Vorwürfe gegen Kiew: Ungarn und Slowakei berufen Kommission zu Ölpipeline 'Druschba' ein.

Vorwürfe gegen Kiew: Ungarn und Slowakei berufen Kommission zu Ölpipeline 'Druschba' ein
Vorwürfe gegen Kiew: Ungarn und Slowakei berufen Kommission zu Ölpipeline 'Druschba' ein

Ukraine soll russische Öllieferungen blockiert haben

Nach Angaben von UATV: Die Regierungschefs Ungarns und der Slowakei, Viktor Orbán und Robert Fico, werfen der Ukraine vor, den Transport russischen Öls durch die Pipeline 'Druschba' zu blockieren. Beide Länder kündigten die Einsetzung eines gemeinsamen Untersuchungsausschusses an, der den Zustand der Pipeline prüfen soll. Orbán erklärte:

«Wir werden eine gemeinsame Untersuchungskommission einsetzen, deren Aufgabe es sein wird, den Vorort zu besichtigen und sich ein Bild von der Realität zu machen.»

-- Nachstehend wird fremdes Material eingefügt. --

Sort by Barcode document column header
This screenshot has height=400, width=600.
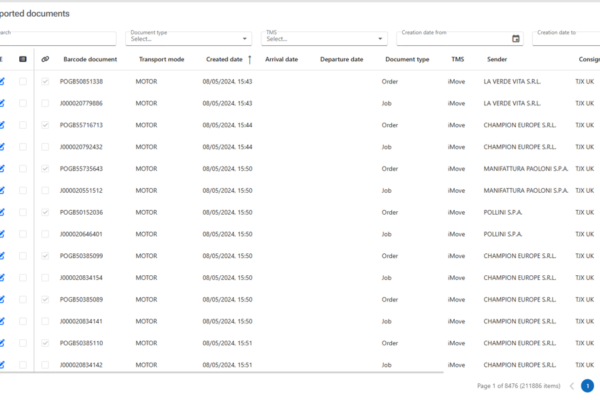90,59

Ausnahmezustand auf dem Ölmarkt ausgerufen

Die Lieferungen russischen Rohöls durch die 'Druschba' waren Ende Januar 2026 zum Erliegen gekommen. Dies geschah vor dem Hintergrund einer von Orbán zwei Monate vor Wahlen gestarteten Kampagne gegen die Ukraine. Parallel dazu blockierte Ungarn ein EU-Kreditpaket für die Ukraine in Höhe von 90 Milliarden Euro. Die slowakische Regierung schloss sich den Vorwürfen an und behauptet, die Ukraine unterlasse notwendige Reparaturen an der 'Druschba'-Pipeline.

Beide Länder riefen den Notstand auf dem Markt für Ölprodukte aus. Dennoch gab eine Sprecherin der Europäischen Kommission, Anna-Kaisa Itkonen, Entwarnung:

«Derzeit besteht keine unmittelbare Gefahr für die Versorgungssicherheit in der EU.»
Dies deutet darauf hin, dass die Lage auf den Märkten trotz der diplomatischen Spannungen zwischen der Ukraine, Ungarn und der Slowakei stabil bleiben könnte. Die 'Druschba'-Pipeline ist ein wichtiges Relikt der sowjetischen Energieinfrastruktur und versorgt mehrere EU-Länder.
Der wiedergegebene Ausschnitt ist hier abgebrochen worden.